Set in the “futuristic” post-apocalyptic world of 1974 (!) “The Old Man in the Cave” is a Twilight Zone episode which explores life after a nuclear holocaust while offering a distinctly pessimistic view of human nature or at least perhaps a critique of fanatical mob-mentality. This episode was based on the short story “The Old Man” by Henry Slesar. Mr. Slesar was a celebrated mystery writer and a staff writer for The Edge of Night. In the story, we meet the townsfolk of a remote American city which has barely remained alive surviving upon canned food while desperately attempting to grow crops. They regularly consult a strange “man in the cave” who informs them that their food is contaminated with radiation poisoning via strange written messages. Mr. Goldsmith (John Anderson, the last of his four appearances in the series) is the de facto leader of the town
“What you’re looking at is a legacy that man left to himself. A decade previous he pushed his buttons and a nightmarish moment later woke up to find that he had set the clock back a thousand years. His engines, his medicines, his science were buried in a mass tomb, covered over by the biggest gravedigger of them all—a bomb. And this is the earth 10 years later, a fragment of what was once a whole, a remnant of what was once a race. The year is 1974 and this is The Twilight Zone.”
-Rod Serling
One day, a band of rogue soldiers arrives in town having recently deprated from Chicago. They are led by Major French (James Coburn) who quickly usurps the authority of Mr. Goldsmith and demands to be brought before the mysterious man in the cave. Major French quickly wins the favor of the townsfolk by proclaiming that their food is safe to eat, and he leads a revolution against Mr. Goldsmith and the “tyranny” of the old man in the cave.
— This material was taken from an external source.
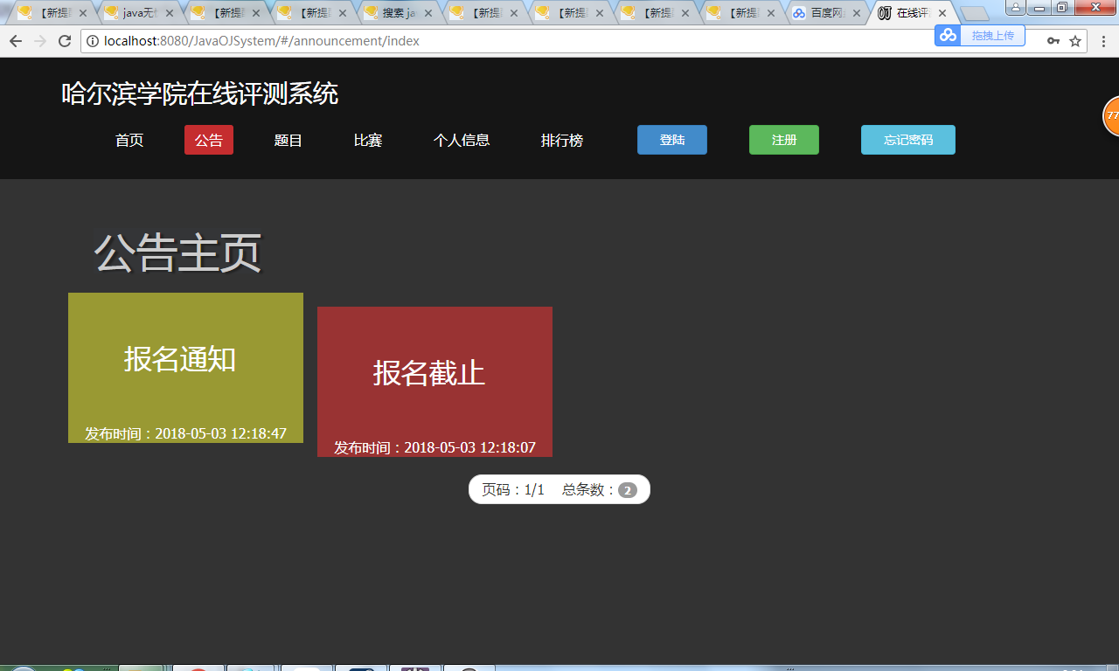1119x671 pixels.
Task: Click the blue 登陆 button
Action: pyautogui.click(x=671, y=140)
In the end the crowd, now whipped up into a frenzy, invades the cave to find a lone machine –a computer– which has been feeding them information all this time. The folk attack and destroy the computer under the false promise of freedom, but they all soon die of radiation poisoning, just as the machine predicted –all except for Mr. Goldsmith who quietly leaves town while commenting the tragic faithlessness of mankind, wondering if this is to be the true destiny of humanity.
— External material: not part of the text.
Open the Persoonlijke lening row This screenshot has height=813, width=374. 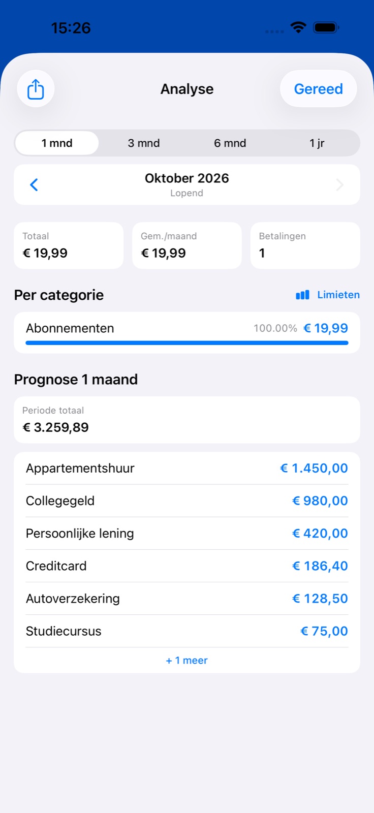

“Mr. Goldsmith, survivor. An eyewitness to man’s imperfection. An observer of the very human trait of greed. And a chronicler of the last chapter—the one reading “suicide”. Not a prediction of what is to be, just a projection of what could be. This has been The Twilight Zone.”
-Rod Serling
As in other classic Twilight Zone episodes, “The Old Man In The Cave” explores both the dangers and the possibilities of groupthink. On the one hand, if the people had simply refused to trust in Major French they would still be alive, however if they maintained a collectivist faith in the “old man in the cave” without asking questions and yearning for liberation, they would also still be alive. Notably, the man-made computer becomes deified in this episode. Technological progress (i.e. a computer) solves the problems created by modern science (i.e. nuclear war). Lastly, this episode is reminiscent of earlier Twilight Zone “The Monsters Are Due on Maple Street” and “The Shelter.”
The Twilight Zone Trivia:
- The episode features stock music mostly borrowed from the Season 1 episode “And When the Sky Was Opened.”
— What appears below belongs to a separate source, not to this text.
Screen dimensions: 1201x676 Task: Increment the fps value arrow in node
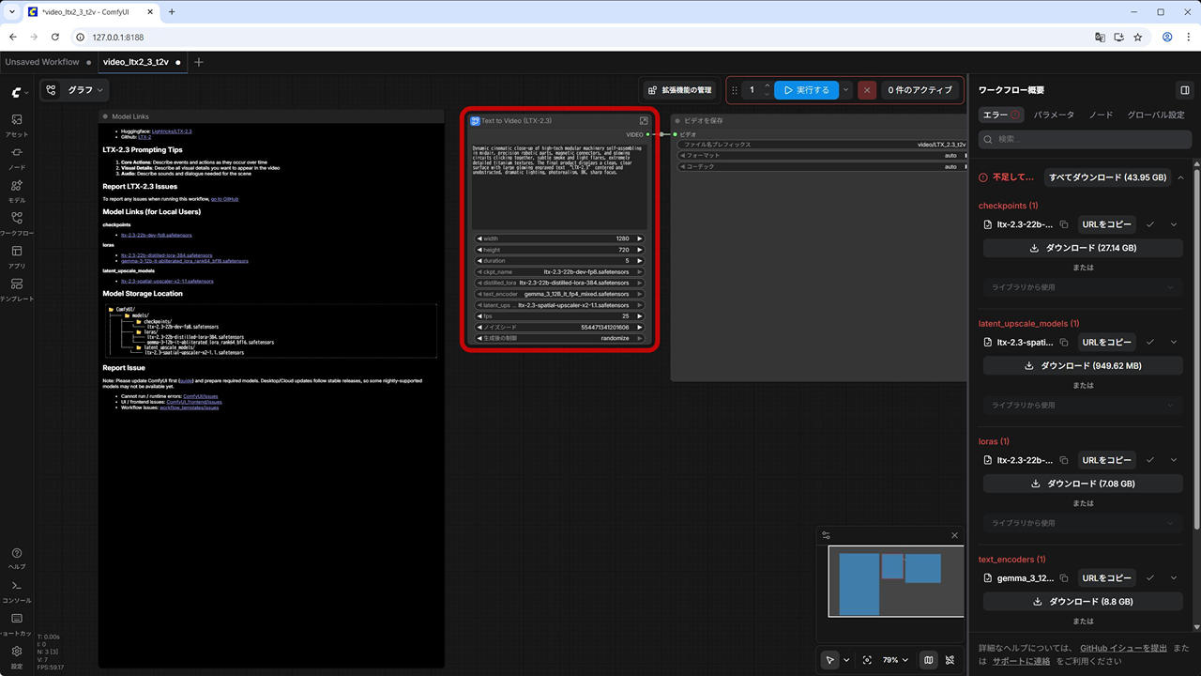(x=640, y=316)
- This episode was based on a short story by mystery writer Henry Slesar entitled “The Old Man” while the teleplay was drafted by Rod Serling.
- This was the last of four appearances in The Twilight Zone by John Anderson (previously he appeared in “A Passage for Trumpet,” “The Odyssey of Flight 33,” “Of Late I Think of Cliffordville.”
- In The Twilight Zone Companion Marc Scott Zicree poses an intriguing question: how has the computer in this episode remained in power through the nuclear fallout? Where did it come from?
Click here to return to my survey of The Twilight Zone series.
The Old Man In The Cave was proof that some previous elements and subjects in The Twilight Zone could be reusable if tweaked enough with sufficiently new additions. The twist revelation for this one may indeed qualify. Good acting by the cast, especially by James Coburn. This was one of the best episodes to help end the classic Twilight Zone on a good note. Thanks for your review.